TASK INSTRUCTIONS: Using the records below, reproduce exactly the lines from the one containing "Viewport: 458px width, 249px" through the end, and nothing more; skip the images.

TASK INPUT:
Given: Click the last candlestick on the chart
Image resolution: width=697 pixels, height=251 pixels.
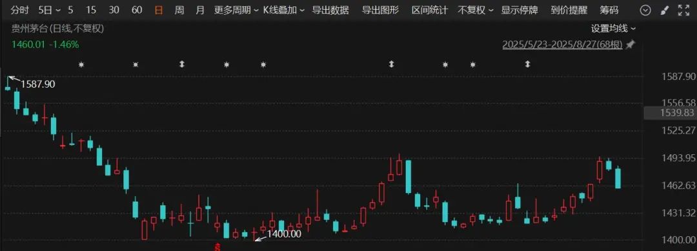Looking at the screenshot, I should pyautogui.click(x=618, y=177).
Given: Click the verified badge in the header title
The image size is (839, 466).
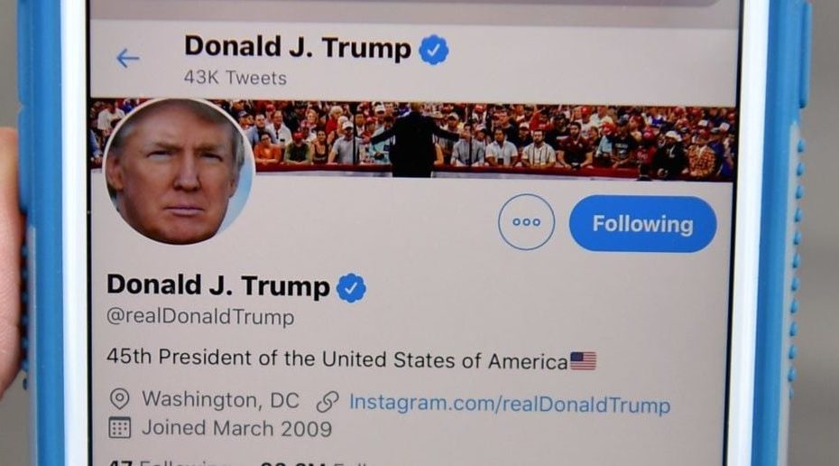Looking at the screenshot, I should coord(433,50).
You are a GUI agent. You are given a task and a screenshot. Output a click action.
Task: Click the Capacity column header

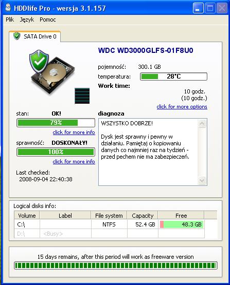(x=143, y=216)
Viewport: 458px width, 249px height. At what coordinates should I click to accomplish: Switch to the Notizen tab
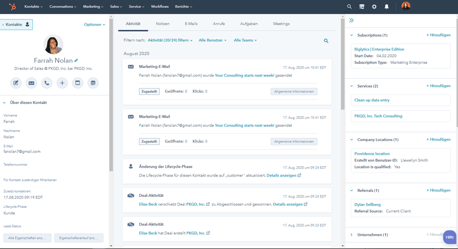(163, 23)
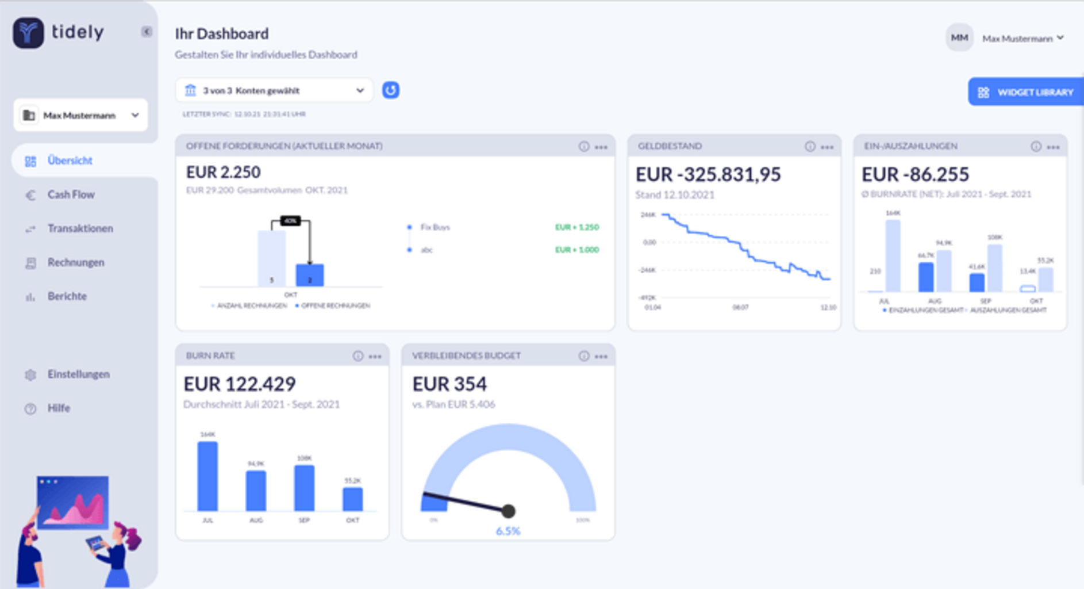Go to Cash Flow in sidebar

[x=71, y=195]
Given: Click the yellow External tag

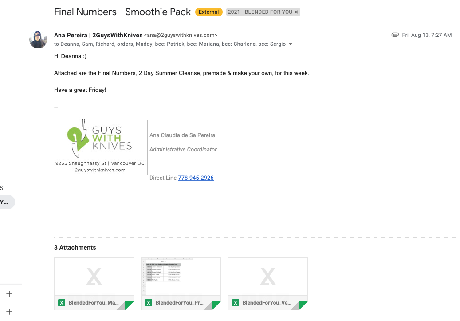Looking at the screenshot, I should [x=208, y=12].
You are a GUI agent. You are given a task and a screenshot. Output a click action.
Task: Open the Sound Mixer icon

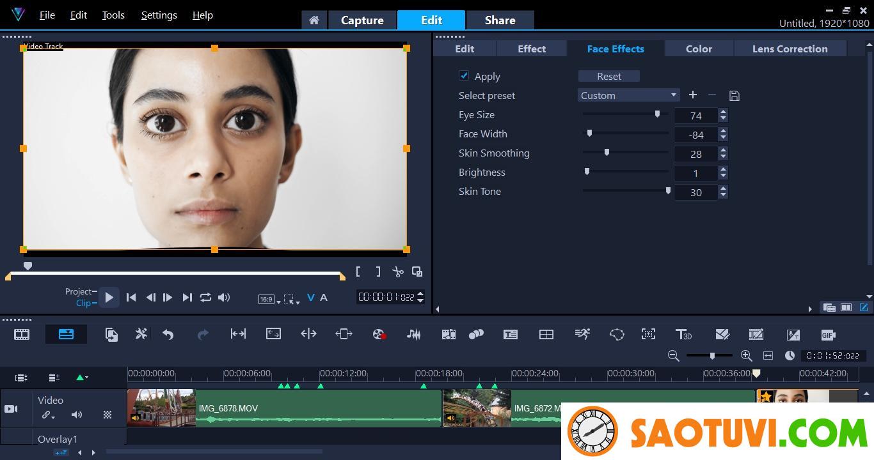click(414, 334)
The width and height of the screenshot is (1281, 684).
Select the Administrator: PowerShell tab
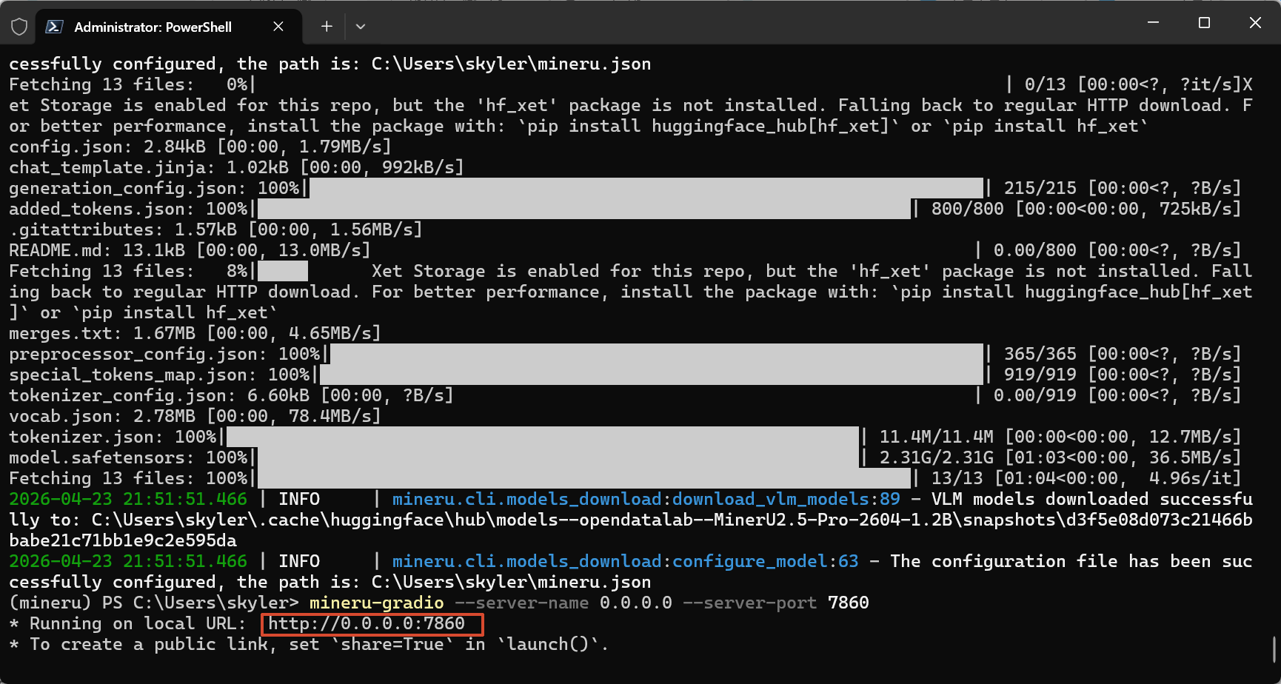(x=153, y=27)
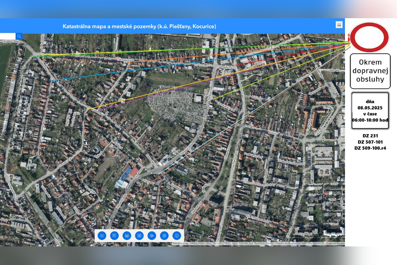397x265 pixels.
Task: Click inside the map search field
Action: click(7, 36)
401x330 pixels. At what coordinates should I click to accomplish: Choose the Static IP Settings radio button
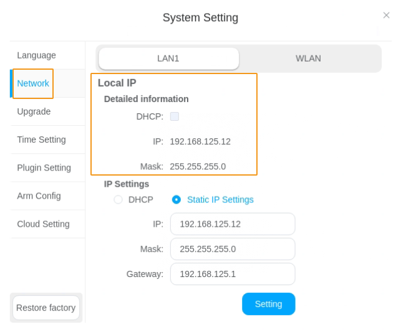tap(176, 200)
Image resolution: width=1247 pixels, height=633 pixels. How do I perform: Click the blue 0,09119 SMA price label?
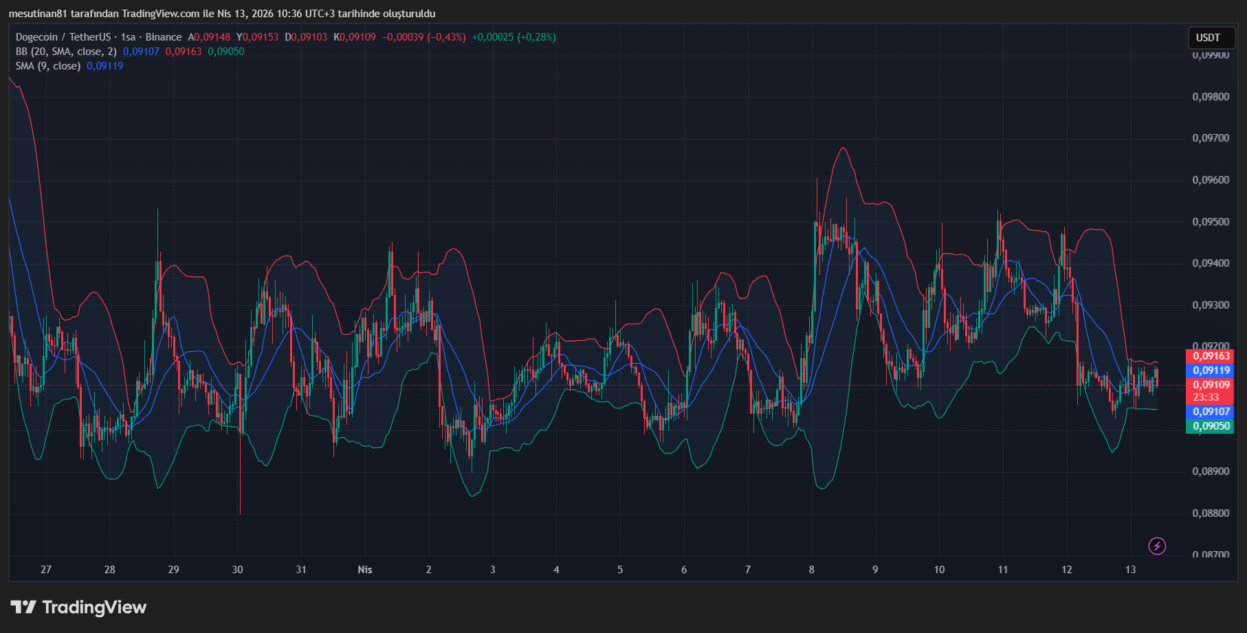point(1211,370)
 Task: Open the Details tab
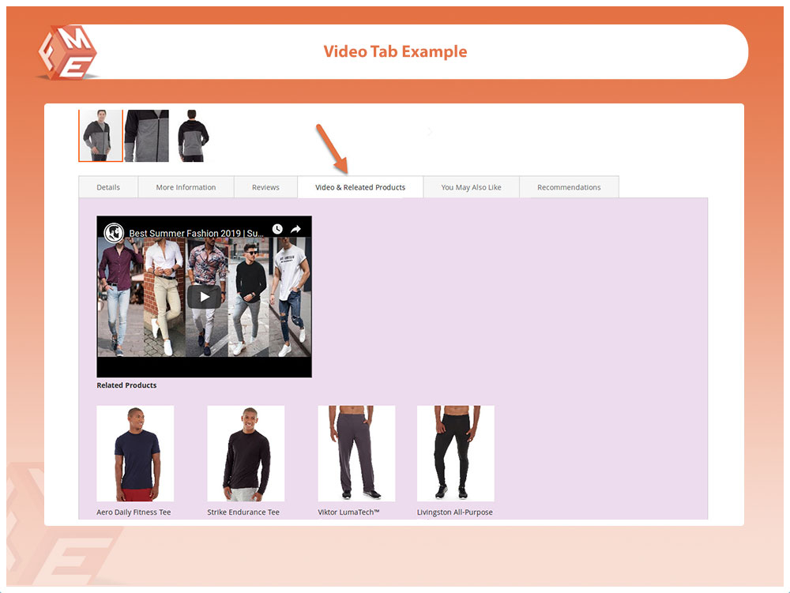click(x=108, y=187)
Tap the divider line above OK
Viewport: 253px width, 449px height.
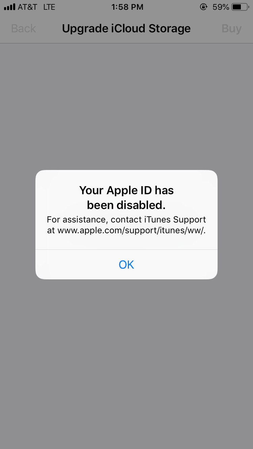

SOLUTION:
Viewport: 458px width, 249px height. At what coordinates should I click to accomplish: Switch to the Notizen tab
(163, 23)
Go to Cash Flow in sidebar

[x=71, y=195]
Given: Click the yellow External tag

Looking at the screenshot, I should [x=208, y=12].
You are a GUI agent. You are given a task and a screenshot. Output a click action.
Task: Open the Sound Mixer icon

click(414, 334)
The width and height of the screenshot is (1281, 684).
Select the Administrator: PowerShell tab
(x=153, y=27)
397x265 pixels.
Task: Click inside the map search field
Action: click(7, 36)
401x330 pixels. At what coordinates should I click to accomplish: Choose the Static IP Settings radio button
tap(176, 200)
Image resolution: width=1247 pixels, height=633 pixels. How do I perform: Click the blue 0,09119 SMA price label?
point(1211,370)
 Task: Open the Details tab
click(x=108, y=187)
Tap the divider line above OK
Viewport: 253px width, 449px height.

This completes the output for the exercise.